* [Task brief] Each entry shown below is to be reproduced exactly.

☆ ☆ ☆ ☆

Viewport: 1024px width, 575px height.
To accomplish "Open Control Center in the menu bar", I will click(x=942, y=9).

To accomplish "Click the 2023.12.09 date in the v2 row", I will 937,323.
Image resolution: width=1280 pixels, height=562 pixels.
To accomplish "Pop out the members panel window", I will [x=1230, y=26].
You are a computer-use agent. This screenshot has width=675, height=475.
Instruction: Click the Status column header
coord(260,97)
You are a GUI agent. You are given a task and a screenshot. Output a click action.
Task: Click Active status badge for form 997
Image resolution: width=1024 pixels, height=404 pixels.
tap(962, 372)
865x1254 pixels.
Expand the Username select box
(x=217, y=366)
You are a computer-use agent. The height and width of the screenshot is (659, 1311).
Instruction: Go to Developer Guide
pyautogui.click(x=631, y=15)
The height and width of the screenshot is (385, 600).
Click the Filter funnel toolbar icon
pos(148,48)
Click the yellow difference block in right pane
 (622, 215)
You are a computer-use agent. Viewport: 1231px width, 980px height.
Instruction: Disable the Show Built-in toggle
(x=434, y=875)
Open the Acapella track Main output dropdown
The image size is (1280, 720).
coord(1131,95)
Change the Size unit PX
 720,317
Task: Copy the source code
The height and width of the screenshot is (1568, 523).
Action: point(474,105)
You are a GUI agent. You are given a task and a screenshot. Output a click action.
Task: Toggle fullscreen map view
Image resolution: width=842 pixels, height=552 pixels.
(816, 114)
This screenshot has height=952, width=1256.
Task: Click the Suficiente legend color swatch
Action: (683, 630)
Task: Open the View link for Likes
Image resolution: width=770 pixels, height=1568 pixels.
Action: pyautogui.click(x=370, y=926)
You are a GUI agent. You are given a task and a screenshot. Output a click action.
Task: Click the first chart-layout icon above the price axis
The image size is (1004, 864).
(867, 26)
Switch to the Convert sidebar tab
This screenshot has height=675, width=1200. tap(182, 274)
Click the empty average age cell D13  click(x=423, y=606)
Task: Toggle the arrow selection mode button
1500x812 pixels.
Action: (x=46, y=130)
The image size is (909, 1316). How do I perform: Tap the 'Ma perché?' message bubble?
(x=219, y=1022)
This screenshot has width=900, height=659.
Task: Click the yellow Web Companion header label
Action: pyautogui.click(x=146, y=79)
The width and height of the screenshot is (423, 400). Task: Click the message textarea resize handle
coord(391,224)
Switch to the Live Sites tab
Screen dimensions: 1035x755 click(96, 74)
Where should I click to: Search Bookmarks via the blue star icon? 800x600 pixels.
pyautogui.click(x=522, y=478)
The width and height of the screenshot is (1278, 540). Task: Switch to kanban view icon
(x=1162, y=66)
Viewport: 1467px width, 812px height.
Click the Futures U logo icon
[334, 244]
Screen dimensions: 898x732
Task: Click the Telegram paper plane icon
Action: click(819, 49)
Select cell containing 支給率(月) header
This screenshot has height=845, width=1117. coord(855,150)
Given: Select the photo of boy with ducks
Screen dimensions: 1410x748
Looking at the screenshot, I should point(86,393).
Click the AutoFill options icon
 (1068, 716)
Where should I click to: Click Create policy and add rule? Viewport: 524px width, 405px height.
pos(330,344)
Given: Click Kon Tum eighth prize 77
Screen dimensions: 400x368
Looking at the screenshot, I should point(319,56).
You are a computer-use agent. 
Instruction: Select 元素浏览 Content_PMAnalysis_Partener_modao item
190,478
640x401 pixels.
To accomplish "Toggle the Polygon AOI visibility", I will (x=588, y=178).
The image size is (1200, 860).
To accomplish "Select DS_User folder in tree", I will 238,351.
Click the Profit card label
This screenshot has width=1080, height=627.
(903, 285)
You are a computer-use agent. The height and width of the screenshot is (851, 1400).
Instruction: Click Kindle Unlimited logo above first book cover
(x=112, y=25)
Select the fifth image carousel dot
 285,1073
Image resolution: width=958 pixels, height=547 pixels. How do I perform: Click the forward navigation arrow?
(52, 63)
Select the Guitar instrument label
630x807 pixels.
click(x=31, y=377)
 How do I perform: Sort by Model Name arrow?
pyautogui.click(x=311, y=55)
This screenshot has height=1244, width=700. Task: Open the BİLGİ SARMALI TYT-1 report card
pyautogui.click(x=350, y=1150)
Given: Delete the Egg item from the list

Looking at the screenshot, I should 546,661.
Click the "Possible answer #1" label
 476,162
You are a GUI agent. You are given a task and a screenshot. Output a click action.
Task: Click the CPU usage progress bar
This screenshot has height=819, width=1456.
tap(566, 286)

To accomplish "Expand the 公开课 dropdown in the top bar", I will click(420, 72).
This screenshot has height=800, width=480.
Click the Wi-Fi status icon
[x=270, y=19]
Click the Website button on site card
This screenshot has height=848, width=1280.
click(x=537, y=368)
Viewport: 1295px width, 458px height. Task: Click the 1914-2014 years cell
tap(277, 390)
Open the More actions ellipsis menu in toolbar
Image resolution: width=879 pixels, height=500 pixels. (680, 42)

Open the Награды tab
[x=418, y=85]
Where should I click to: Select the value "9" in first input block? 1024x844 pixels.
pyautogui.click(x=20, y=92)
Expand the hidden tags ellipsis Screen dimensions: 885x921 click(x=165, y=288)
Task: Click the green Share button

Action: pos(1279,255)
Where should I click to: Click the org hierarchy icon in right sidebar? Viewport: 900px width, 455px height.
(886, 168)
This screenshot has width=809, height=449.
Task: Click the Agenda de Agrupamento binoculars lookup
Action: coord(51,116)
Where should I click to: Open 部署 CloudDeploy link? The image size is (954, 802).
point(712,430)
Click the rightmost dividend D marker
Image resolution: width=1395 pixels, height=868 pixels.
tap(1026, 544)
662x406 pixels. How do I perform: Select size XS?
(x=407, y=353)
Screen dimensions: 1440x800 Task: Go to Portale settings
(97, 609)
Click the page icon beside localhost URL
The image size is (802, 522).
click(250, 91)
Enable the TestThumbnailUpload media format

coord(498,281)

☆ ☆ ☆ ☆

* [Expected answer]
Viewport: 1024px width, 575px height.
To accomplish "Open Control Center in the menu bar", I will click(x=942, y=9).

To accomplish "Click the 2023.12.09 date in the v2 row", I will 937,323.
Image resolution: width=1280 pixels, height=562 pixels.
To accomplish "Pop out the members panel window", I will [x=1230, y=26].
You are a computer-use agent. This screenshot has width=675, height=475.
Instruction: Click the Status column header
coord(260,97)
You are a GUI agent. You are given a task and a screenshot. Output a click action.
Task: Click Active status badge for form 997
Image resolution: width=1024 pixels, height=404 pixels.
tap(962, 372)
865x1254 pixels.
Expand the Username select box
(x=217, y=366)
You are a computer-use agent. The height and width of the screenshot is (659, 1311).
Instruction: Go to Developer Guide
pyautogui.click(x=631, y=15)
The height and width of the screenshot is (385, 600).
Click the Filter funnel toolbar icon
pos(148,48)
Click the yellow difference block in right pane
 (622, 215)
You are a computer-use agent. Viewport: 1231px width, 980px height.
Instruction: Disable the Show Built-in toggle
(x=434, y=875)
Open the Acapella track Main output dropdown
The image size is (1280, 720).
coord(1131,95)
Change the Size unit PX
 720,317
Task: Copy the source code
The height and width of the screenshot is (1568, 523).
Action: point(474,105)
You are a GUI agent. You are given a task and a screenshot. Output a click action.
Task: Toggle fullscreen map view
Image resolution: width=842 pixels, height=552 pixels.
(816, 114)
This screenshot has height=952, width=1256.
Task: Click the Suficiente legend color swatch
Action: (683, 630)
Task: Open the View link for Likes
Image resolution: width=770 pixels, height=1568 pixels.
Action: pyautogui.click(x=370, y=926)
You are a GUI agent. You are given a task and a screenshot. Output a click action.
Task: Click the first chart-layout icon above the price axis
The image size is (1004, 864).
(867, 26)
Switch to the Convert sidebar tab
This screenshot has height=675, width=1200. tap(182, 274)
Click the empty average age cell D13  click(x=423, y=606)
Task: Toggle the arrow selection mode button
1500x812 pixels.
Action: (x=46, y=130)
The image size is (909, 1316). How do I perform: Tap the 'Ma perché?' message bubble?
(x=219, y=1022)
This screenshot has width=900, height=659.
Task: Click the yellow Web Companion header label
Action: pyautogui.click(x=146, y=79)
The width and height of the screenshot is (423, 400). Task: Click the message textarea resize handle
coord(391,224)
Switch to the Live Sites tab
Screen dimensions: 1035x755 click(96, 74)
Where should I click to: Search Bookmarks via the blue star icon? 800x600 pixels.
pyautogui.click(x=522, y=478)
The width and height of the screenshot is (1278, 540). Task: Switch to kanban view icon
(x=1162, y=66)
Viewport: 1467px width, 812px height.
Click the Futures U logo icon
[334, 244]
Screen dimensions: 898x732
Task: Click the Telegram paper plane icon
Action: click(819, 49)
Select cell containing 支給率(月) header
This screenshot has height=845, width=1117. coord(855,150)
Given: Select the photo of boy with ducks
Screen dimensions: 1410x748
Looking at the screenshot, I should point(86,393).
Click the AutoFill options icon
 (1068, 716)
Where should I click to: Click Create policy and add rule? Viewport: 524px width, 405px height.
pos(330,344)
Given: Click Kon Tum eighth prize 77
Screen dimensions: 400x368
Looking at the screenshot, I should point(319,56).
You are a computer-use agent. 
Instruction: Select 元素浏览 Content_PMAnalysis_Partener_modao item
190,478
640x401 pixels.
To accomplish "Toggle the Polygon AOI visibility", I will (x=588, y=178).
The image size is (1200, 860).
To accomplish "Select DS_User folder in tree", I will 238,351.
Click the Profit card label
This screenshot has width=1080, height=627.
(903, 285)
You are a computer-use agent. The height and width of the screenshot is (851, 1400).
Instruction: Click Kindle Unlimited logo above first book cover
(x=112, y=25)
Select the fifth image carousel dot
 285,1073
Image resolution: width=958 pixels, height=547 pixels. How do I perform: Click the forward navigation arrow?
(52, 63)
Select the Guitar instrument label
630x807 pixels.
click(x=31, y=377)
 How do I perform: Sort by Model Name arrow?
pyautogui.click(x=311, y=55)
This screenshot has height=1244, width=700. Task: Open the BİLGİ SARMALI TYT-1 report card
pyautogui.click(x=350, y=1150)
Given: Delete the Egg item from the list

Looking at the screenshot, I should 546,661.
Click the "Possible answer #1" label
 476,162
You are a GUI agent. You are given a task and a screenshot. Output a click action.
Task: Click the CPU usage progress bar
This screenshot has height=819, width=1456.
tap(566, 286)

To accomplish "Expand the 公开课 dropdown in the top bar", I will click(420, 72).
This screenshot has height=800, width=480.
Click the Wi-Fi status icon
[x=270, y=19]
Click the Website button on site card
This screenshot has height=848, width=1280.
click(x=537, y=368)
Viewport: 1295px width, 458px height. Task: Click the 1914-2014 years cell
tap(277, 390)
Open the More actions ellipsis menu in toolbar
Image resolution: width=879 pixels, height=500 pixels. (680, 42)

Open the Награды tab
[x=418, y=85]
Where should I click to: Select the value "9" in first input block? 1024x844 pixels.
pyautogui.click(x=20, y=92)
Expand the hidden tags ellipsis Screen dimensions: 885x921 click(x=165, y=288)
Task: Click the green Share button

Action: pos(1279,255)
Where should I click to: Click the org hierarchy icon in right sidebar? Viewport: 900px width, 455px height.
(886, 168)
This screenshot has width=809, height=449.
Task: Click the Agenda de Agrupamento binoculars lookup
Action: coord(51,116)
Where should I click to: Open 部署 CloudDeploy link? The image size is (954, 802).
point(712,430)
Click the rightmost dividend D marker
Image resolution: width=1395 pixels, height=868 pixels.
tap(1026, 544)
662x406 pixels. How do I perform: Select size XS?
(x=407, y=353)
Screen dimensions: 1440x800 Task: Go to Portale settings
(97, 609)
Click the page icon beside localhost URL
The image size is (802, 522).
click(250, 91)
Enable the TestThumbnailUpload media format

coord(498,281)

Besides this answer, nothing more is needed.